# [Written instruction]
Please reproduce the lines below, switching "Where should I click to" to "Where do I click to" throughout all the records and leaving everything else unchanged.
>> BEGIN Task data
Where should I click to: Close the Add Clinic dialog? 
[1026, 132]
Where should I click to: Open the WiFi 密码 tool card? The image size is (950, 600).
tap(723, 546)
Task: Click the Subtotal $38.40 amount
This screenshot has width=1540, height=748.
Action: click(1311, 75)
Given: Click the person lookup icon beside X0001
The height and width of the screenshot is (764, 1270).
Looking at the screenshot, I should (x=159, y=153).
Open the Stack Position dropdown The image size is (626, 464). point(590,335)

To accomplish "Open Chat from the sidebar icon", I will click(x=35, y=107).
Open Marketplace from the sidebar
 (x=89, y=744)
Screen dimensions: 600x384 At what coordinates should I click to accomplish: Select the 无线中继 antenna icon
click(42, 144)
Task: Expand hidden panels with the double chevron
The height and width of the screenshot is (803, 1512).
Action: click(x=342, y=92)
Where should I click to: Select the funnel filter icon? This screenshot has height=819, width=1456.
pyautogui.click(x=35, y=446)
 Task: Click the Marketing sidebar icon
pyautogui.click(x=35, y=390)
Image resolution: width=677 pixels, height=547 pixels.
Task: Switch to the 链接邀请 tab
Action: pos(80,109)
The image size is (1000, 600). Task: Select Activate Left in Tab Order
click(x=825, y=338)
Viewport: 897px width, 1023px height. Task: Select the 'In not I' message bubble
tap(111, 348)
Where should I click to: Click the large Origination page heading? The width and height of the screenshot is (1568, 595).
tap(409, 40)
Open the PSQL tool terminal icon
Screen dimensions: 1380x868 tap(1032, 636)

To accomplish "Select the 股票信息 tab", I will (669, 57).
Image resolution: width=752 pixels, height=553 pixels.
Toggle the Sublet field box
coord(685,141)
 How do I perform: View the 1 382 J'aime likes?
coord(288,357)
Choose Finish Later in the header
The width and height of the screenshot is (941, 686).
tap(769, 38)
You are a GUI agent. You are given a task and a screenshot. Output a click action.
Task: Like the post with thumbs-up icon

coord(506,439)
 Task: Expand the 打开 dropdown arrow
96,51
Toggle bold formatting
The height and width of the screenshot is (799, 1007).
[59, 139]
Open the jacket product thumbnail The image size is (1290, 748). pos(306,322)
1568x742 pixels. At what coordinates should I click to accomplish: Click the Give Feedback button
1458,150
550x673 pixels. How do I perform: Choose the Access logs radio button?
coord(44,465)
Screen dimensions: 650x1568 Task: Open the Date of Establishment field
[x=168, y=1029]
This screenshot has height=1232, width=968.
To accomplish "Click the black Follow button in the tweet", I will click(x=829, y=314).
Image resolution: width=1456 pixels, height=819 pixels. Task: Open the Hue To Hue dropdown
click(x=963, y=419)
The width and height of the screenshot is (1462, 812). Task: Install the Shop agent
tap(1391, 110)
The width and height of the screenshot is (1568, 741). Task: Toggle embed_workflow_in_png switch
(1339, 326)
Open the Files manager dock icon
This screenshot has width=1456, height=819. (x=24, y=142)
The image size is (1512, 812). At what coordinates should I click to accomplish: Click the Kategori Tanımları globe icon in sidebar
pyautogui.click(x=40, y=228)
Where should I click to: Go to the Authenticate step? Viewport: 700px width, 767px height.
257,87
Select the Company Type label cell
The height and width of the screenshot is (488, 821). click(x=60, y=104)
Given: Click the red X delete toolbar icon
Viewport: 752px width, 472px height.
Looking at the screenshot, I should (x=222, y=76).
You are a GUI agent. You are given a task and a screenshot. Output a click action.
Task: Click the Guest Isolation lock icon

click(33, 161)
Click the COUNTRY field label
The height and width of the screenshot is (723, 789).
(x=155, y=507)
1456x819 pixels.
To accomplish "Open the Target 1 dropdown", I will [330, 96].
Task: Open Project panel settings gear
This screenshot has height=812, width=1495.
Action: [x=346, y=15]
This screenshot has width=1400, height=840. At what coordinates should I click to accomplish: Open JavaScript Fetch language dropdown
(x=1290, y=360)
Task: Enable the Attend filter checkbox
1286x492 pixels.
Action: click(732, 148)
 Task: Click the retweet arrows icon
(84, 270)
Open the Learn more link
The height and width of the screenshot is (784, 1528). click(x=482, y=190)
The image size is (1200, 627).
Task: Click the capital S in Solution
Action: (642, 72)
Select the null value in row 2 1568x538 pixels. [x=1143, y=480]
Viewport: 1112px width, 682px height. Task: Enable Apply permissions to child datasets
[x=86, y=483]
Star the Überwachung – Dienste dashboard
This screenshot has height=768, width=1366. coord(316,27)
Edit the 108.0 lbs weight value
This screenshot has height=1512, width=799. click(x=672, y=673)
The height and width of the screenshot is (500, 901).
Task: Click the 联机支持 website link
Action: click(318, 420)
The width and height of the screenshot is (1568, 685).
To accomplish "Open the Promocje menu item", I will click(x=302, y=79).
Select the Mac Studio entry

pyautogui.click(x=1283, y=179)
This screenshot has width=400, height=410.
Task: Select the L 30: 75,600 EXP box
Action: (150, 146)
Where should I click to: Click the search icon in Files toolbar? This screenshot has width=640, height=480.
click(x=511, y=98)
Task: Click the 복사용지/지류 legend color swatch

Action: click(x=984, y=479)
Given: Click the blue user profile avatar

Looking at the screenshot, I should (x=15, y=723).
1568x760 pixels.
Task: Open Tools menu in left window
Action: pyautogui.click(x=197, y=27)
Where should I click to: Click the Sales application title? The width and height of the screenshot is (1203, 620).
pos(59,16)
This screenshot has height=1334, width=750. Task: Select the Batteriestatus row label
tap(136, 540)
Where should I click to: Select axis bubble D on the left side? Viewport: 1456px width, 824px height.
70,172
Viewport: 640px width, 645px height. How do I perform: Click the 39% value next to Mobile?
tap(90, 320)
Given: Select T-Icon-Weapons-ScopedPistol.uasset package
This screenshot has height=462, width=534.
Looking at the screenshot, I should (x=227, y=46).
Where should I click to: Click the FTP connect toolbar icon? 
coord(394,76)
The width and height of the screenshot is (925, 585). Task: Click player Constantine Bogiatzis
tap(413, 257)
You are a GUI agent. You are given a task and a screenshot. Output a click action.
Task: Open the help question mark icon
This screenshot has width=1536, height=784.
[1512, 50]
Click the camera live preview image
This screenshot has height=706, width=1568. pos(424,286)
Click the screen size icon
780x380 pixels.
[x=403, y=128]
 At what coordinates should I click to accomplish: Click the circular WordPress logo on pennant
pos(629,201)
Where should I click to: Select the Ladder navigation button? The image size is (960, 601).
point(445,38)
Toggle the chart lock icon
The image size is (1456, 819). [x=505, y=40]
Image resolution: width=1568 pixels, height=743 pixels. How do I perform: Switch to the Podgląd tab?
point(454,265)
>> END Task data
# [Final result]
Where do I click to: Close the Add Clinic dialog? 
[1026, 132]
Where do I click to: Open the WiFi 密码 tool card? The image size is (950, 600).
tap(723, 546)
Task: Click the Subtotal $38.40 amount
This screenshot has width=1540, height=748.
Action: click(1311, 75)
Given: Click the person lookup icon beside X0001
The height and width of the screenshot is (764, 1270).
Looking at the screenshot, I should (x=159, y=153).
Open the Stack Position dropdown The image size is (626, 464). point(590,335)

To accomplish "Open Chat from the sidebar icon", I will click(x=35, y=107).
Open Marketplace from the sidebar
 (x=89, y=744)
Screen dimensions: 600x384 At what coordinates should I click to accomplish: Select the 无线中继 antenna icon
click(42, 144)
Task: Expand hidden panels with the double chevron
The height and width of the screenshot is (803, 1512).
Action: click(x=342, y=92)
Where do I click to: Select the funnel filter icon? This screenshot has height=819, width=1456.
pyautogui.click(x=35, y=446)
 Task: Click the Marketing sidebar icon
pyautogui.click(x=35, y=390)
Image resolution: width=677 pixels, height=547 pixels.
Task: Switch to the 链接邀请 tab
Action: pos(80,109)
The image size is (1000, 600). Task: Select Activate Left in Tab Order
click(x=825, y=338)
Viewport: 897px width, 1023px height. Task: Select the 'In not I' message bubble
tap(111, 348)
Where do I click to: Click the large Origination page heading? The width and height of the screenshot is (1568, 595).
tap(409, 40)
Open the PSQL tool terminal icon
Screen dimensions: 1380x868 tap(1032, 636)

To accomplish "Select the 股票信息 tab", I will (669, 57).
Image resolution: width=752 pixels, height=553 pixels.
Toggle the Sublet field box
coord(685,141)
 How do I perform: View the 1 382 J'aime likes?
coord(288,357)
Choose Finish Later in the header
The width and height of the screenshot is (941, 686).
tap(769, 38)
You are a GUI agent. You are given a task and a screenshot. Output a click action.
Task: Like the post with thumbs-up icon

coord(506,439)
 Task: Expand the 打开 dropdown arrow
96,51
Toggle bold formatting
The height and width of the screenshot is (799, 1007).
[59, 139]
Open the jacket product thumbnail The image size is (1290, 748). pos(306,322)
1568x742 pixels. At what coordinates should I click to accomplish: Click the Give Feedback button
1458,150
550x673 pixels. How do I perform: Choose the Access logs radio button?
coord(44,465)
Screen dimensions: 650x1568 Task: Open the Date of Establishment field
[x=168, y=1029]
This screenshot has height=1232, width=968.
To accomplish "Click the black Follow button in the tweet", I will click(x=829, y=314).
Image resolution: width=1456 pixels, height=819 pixels. Task: Open the Hue To Hue dropdown
click(x=963, y=419)
The width and height of the screenshot is (1462, 812). Task: Install the Shop agent
tap(1391, 110)
The width and height of the screenshot is (1568, 741). Task: Toggle embed_workflow_in_png switch
(1339, 326)
Open the Files manager dock icon
This screenshot has width=1456, height=819. (x=24, y=142)
The image size is (1512, 812). At what coordinates should I click to accomplish: Click the Kategori Tanımları globe icon in sidebar
pyautogui.click(x=40, y=228)
Where do I click to: Go to the Authenticate step? Viewport: 700px width, 767px height.
257,87
Select the Company Type label cell
The height and width of the screenshot is (488, 821). click(x=60, y=104)
Given: Click the red X delete toolbar icon
Viewport: 752px width, 472px height.
Looking at the screenshot, I should (x=222, y=76).
You are a GUI agent. You are given a task and a screenshot. Output a click action.
Task: Click the Guest Isolation lock icon

click(33, 161)
Click the COUNTRY field label
The height and width of the screenshot is (723, 789).
(x=155, y=507)
1456x819 pixels.
To accomplish "Open the Target 1 dropdown", I will [330, 96].
Task: Open Project panel settings gear
This screenshot has height=812, width=1495.
Action: [x=346, y=15]
This screenshot has width=1400, height=840. At what coordinates should I click to accomplish: Open JavaScript Fetch language dropdown
(x=1290, y=360)
Task: Enable the Attend filter checkbox
1286x492 pixels.
Action: click(732, 148)
 Task: Click the retweet arrows icon
(84, 270)
Open the Learn more link
The height and width of the screenshot is (784, 1528). click(x=482, y=190)
The image size is (1200, 627).
Task: Click the capital S in Solution
Action: (642, 72)
Select the null value in row 2 1568x538 pixels. [x=1143, y=480]
Viewport: 1112px width, 682px height. Task: Enable Apply permissions to child datasets
[x=86, y=483]
Star the Überwachung – Dienste dashboard
This screenshot has height=768, width=1366. coord(316,27)
Edit the 108.0 lbs weight value
This screenshot has height=1512, width=799. click(x=672, y=673)
The height and width of the screenshot is (500, 901).
Task: Click the 联机支持 website link
Action: click(318, 420)
The width and height of the screenshot is (1568, 685).
To accomplish "Open the Promocje menu item", I will click(x=302, y=79).
Select the Mac Studio entry

pyautogui.click(x=1283, y=179)
This screenshot has width=400, height=410.
Task: Select the L 30: 75,600 EXP box
Action: (150, 146)
Where do I click to: Click the search icon in Files toolbar? This screenshot has width=640, height=480.
click(x=511, y=98)
Task: Click the 복사용지/지류 legend color swatch

Action: click(x=984, y=479)
Given: Click the blue user profile avatar

Looking at the screenshot, I should (x=15, y=723).
1568x760 pixels.
Task: Open Tools menu in left window
Action: pyautogui.click(x=197, y=27)
Where do I click to: Click the Sales application title? The width and height of the screenshot is (1203, 620).
pos(59,16)
This screenshot has height=1334, width=750. Task: Select the Batteriestatus row label
tap(136, 540)
Where do I click to: Select axis bubble D on the left side? Viewport: 1456px width, 824px height.
70,172
Viewport: 640px width, 645px height. How do I perform: Click the 39% value next to Mobile?
tap(90, 320)
Given: Select T-Icon-Weapons-ScopedPistol.uasset package
This screenshot has height=462, width=534.
Looking at the screenshot, I should (x=227, y=46).
Where do I click to: Click the FTP connect toolbar icon? 
coord(394,76)
The width and height of the screenshot is (925, 585). Task: Click player Constantine Bogiatzis
tap(413, 257)
You are a GUI agent. You are given a task and a screenshot. Output a click action.
Task: Open the help question mark icon
This screenshot has width=1536, height=784.
[1512, 50]
Click the camera live preview image
This screenshot has height=706, width=1568. pos(424,286)
Click the screen size icon
780x380 pixels.
[x=403, y=128]
 At what coordinates should I click to accomplish: Click the circular WordPress logo on pennant
pos(629,201)
Where do I click to: Select the Ladder navigation button? The image size is (960, 601).
point(445,38)
Toggle the chart lock icon
The image size is (1456, 819). [x=505, y=40]
Image resolution: width=1568 pixels, height=743 pixels. How do I perform: Switch to the Podgląd tab?
point(454,265)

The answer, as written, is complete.